Personal information
- Date of birth: 28 February 2004 (age 22)
- Place of birth: Laizhou, Shandong, China
- Height: 1.82 m (6 ft 0 in)
- Position: Defender

Team information
- Current team: Chongqing Tonglianglong
- Number: 3

Youth career
- Shandong Taishan

Senior career*
- Years: Team / Apps / (Gls)
- 2022–2024: Shandong Taishan / 6 / (0)
- 2024: Shandong Taishan B / 21 / (0)
- 2025–: Chongqing Tonglianglong / 41 / (1)

International career^{‡}
- 2018: China U14
- 2026–: China U23 / 2 / (0)

= Zhang Yingkai =

Chinese footballer (born 2004)

Zhang Yingkai (张英凯 (張英凱, Zhāng Yīngkǎi); born 28 February 2004) is a Chinese professional footballer who plays as a defender for Chinese Super League club Chongqing Tonglianglong.

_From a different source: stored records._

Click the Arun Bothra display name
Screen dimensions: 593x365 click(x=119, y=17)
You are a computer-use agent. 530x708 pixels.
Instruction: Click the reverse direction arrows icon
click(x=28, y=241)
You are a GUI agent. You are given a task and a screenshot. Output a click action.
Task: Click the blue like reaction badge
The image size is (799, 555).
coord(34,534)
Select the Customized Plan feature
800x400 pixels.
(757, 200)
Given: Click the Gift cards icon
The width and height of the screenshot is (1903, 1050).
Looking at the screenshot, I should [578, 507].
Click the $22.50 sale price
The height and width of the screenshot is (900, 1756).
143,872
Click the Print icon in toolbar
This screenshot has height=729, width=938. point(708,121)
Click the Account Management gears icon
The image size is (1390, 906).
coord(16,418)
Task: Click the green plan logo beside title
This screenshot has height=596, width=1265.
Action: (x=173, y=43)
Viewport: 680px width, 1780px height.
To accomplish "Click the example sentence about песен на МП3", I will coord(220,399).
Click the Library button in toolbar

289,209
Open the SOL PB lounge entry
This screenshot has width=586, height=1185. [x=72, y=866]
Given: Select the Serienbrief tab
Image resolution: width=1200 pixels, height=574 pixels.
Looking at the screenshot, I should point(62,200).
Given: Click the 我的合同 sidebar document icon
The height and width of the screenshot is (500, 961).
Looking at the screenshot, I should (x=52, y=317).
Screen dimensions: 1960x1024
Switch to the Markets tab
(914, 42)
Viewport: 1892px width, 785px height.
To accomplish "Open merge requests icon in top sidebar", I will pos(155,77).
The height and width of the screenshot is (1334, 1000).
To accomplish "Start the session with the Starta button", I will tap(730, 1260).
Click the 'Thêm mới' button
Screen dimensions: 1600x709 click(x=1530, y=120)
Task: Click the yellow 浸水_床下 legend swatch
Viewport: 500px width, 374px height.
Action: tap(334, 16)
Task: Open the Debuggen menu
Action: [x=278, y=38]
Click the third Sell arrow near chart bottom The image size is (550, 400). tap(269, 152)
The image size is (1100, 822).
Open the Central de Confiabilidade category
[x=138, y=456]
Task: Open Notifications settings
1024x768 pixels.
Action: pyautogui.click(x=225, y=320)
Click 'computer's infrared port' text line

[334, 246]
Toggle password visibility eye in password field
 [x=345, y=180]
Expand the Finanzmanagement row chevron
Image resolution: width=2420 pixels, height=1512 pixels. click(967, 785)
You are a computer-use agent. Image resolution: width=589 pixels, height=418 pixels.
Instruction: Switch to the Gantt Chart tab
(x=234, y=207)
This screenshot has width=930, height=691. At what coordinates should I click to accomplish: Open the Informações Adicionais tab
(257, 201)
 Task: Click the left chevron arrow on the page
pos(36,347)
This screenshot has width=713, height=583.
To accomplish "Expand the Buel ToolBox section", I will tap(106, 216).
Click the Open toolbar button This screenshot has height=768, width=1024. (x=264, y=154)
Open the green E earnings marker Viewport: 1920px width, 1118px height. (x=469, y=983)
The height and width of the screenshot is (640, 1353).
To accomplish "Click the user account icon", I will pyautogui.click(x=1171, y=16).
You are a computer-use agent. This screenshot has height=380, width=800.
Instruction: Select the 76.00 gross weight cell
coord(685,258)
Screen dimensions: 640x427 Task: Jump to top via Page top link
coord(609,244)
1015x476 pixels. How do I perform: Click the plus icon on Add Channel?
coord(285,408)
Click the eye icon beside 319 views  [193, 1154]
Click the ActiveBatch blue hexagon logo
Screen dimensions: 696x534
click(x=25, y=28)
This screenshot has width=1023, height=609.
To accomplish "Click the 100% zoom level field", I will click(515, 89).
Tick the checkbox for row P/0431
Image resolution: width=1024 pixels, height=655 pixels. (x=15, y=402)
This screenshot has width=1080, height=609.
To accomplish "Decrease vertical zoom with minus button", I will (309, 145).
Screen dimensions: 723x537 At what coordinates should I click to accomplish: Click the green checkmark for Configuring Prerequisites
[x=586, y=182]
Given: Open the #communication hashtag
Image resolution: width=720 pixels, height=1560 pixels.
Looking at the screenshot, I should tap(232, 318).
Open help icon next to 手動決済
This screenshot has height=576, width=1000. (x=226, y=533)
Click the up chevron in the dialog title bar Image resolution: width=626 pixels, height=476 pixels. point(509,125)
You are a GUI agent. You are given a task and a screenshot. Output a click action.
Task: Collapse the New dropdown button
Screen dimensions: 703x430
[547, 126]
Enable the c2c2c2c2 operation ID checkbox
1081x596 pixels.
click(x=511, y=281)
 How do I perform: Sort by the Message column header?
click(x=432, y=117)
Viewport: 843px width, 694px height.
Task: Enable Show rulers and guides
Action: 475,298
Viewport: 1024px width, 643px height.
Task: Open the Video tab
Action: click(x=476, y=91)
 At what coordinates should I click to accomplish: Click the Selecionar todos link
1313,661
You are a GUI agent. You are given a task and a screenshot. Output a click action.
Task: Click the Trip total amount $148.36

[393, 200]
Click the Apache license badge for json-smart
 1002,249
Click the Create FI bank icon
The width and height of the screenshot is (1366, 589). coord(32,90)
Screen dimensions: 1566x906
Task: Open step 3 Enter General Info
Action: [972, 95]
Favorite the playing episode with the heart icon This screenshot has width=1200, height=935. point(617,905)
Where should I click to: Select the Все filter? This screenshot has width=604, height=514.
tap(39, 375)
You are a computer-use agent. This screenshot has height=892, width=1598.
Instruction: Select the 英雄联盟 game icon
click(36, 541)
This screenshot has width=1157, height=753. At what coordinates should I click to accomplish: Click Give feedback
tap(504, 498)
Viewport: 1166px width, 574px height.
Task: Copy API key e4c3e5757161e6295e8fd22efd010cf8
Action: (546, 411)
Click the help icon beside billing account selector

== Early life and youth career ==
Zhang became interested in football at the age of 5 after watching Shandong Taishan player Guo Tianyu play. He chose to attend Jinan Dianliu No. 1 Primary School to pursue football training, where he was selected by coach Zhang Tao to join the Shandong Taishan youth academy.

== Club career ==

=== Shandong Taishan ===
In 2022, Zhang represented Shandong Taishan in the AFC Champions League, playing as a starting defender in all 6 group stage matches. In the 2023 season, he helped Shandong Taishan U21 team win the Chinese Football Association U-21 League championship and was selected to the tournament's Best XI. In the 2024 season, he played for Shandong Taishan B team in China League Two, making 20 appearances with 15 starts.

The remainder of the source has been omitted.